Leave every picture behind and copy the rest of the entries below exactly.

## Supplied records

※

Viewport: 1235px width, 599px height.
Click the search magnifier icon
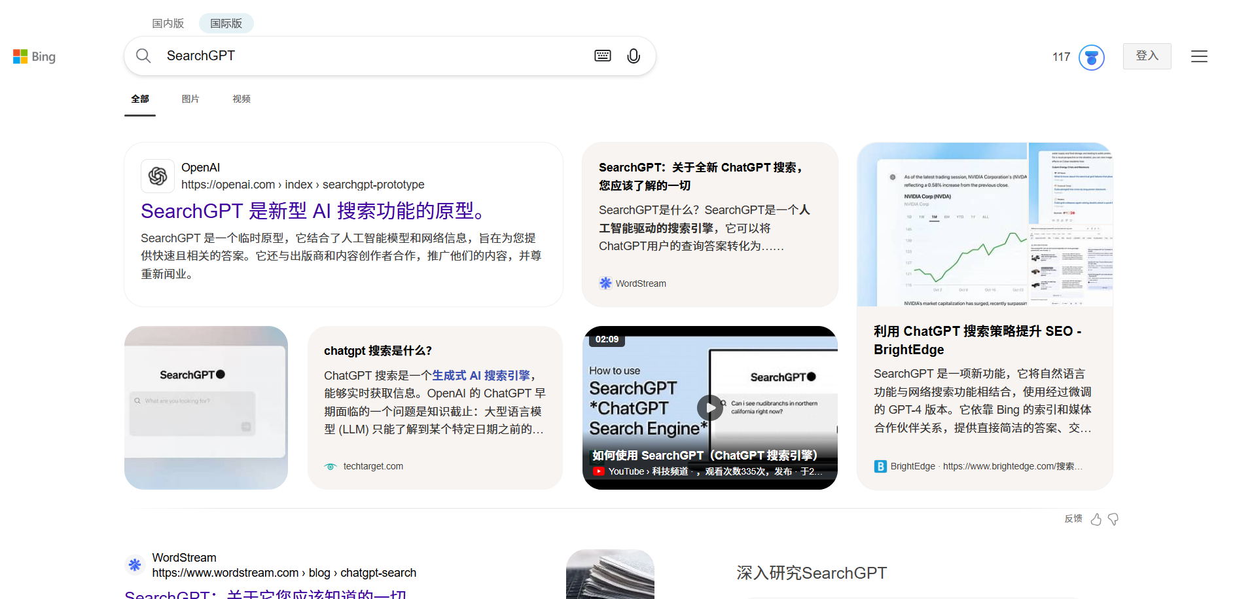[143, 56]
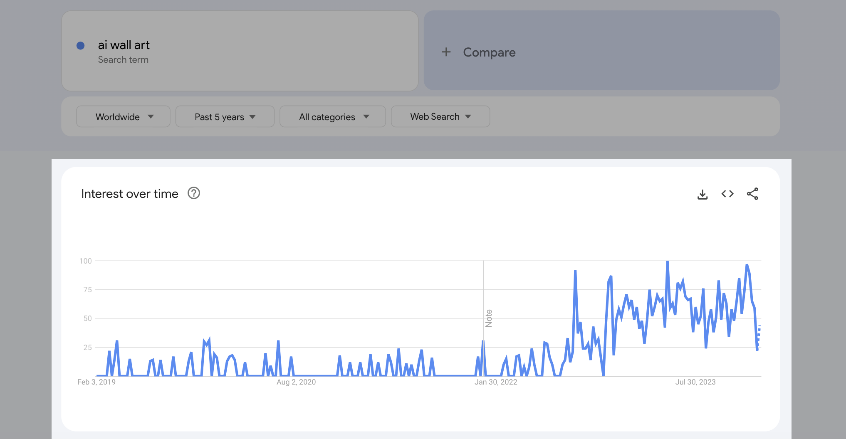Click the peak of the trend line

click(667, 261)
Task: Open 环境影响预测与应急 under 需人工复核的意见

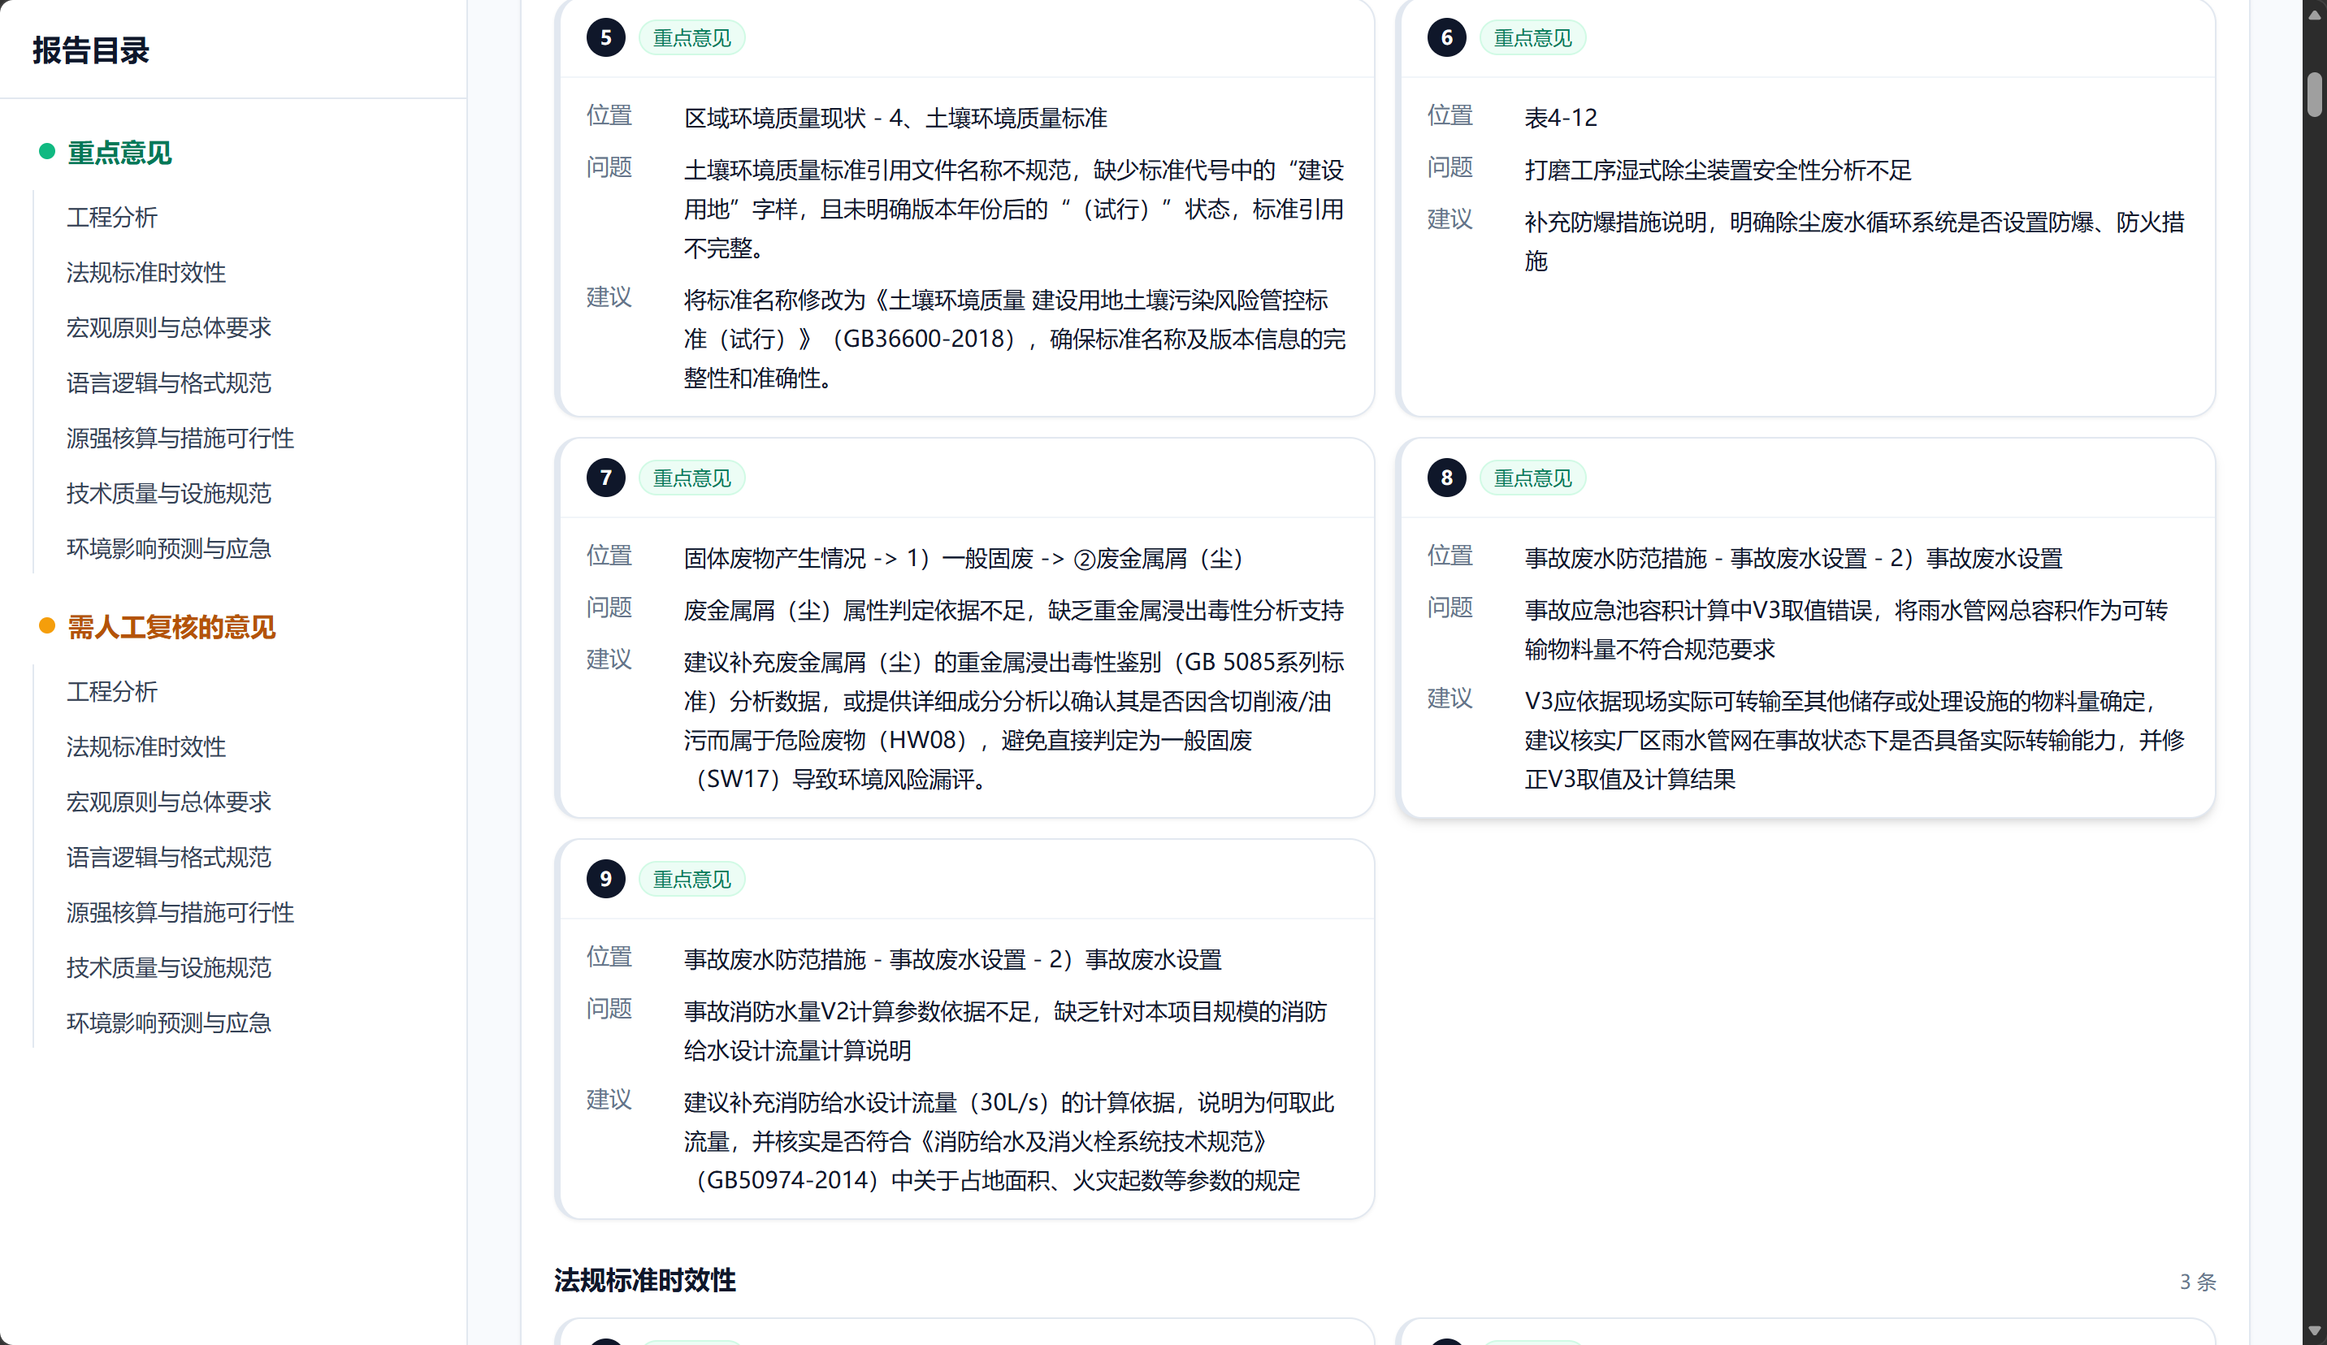Action: (169, 1023)
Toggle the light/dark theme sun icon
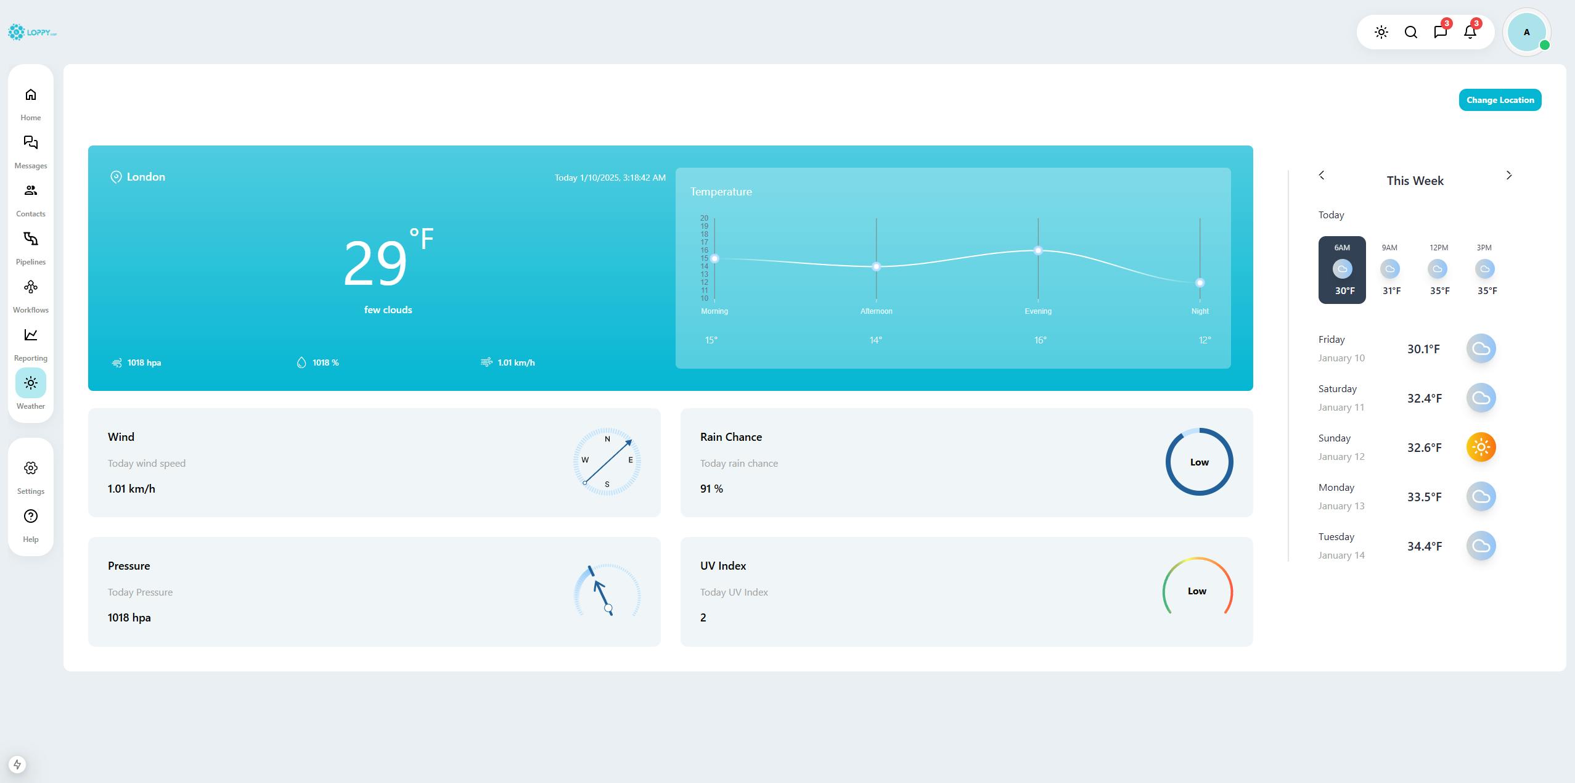The image size is (1575, 783). [1381, 33]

※

## Answer space
Viewport: 1235px width, 599px height.
Click the search magnifier icon
[143, 56]
Click the peak of the trend line

click(667, 261)
Task: Open 环境影响预测与应急 under 需人工复核的意见

Action: (169, 1023)
Toggle the light/dark theme sun icon
The image size is (1575, 783). [1381, 33]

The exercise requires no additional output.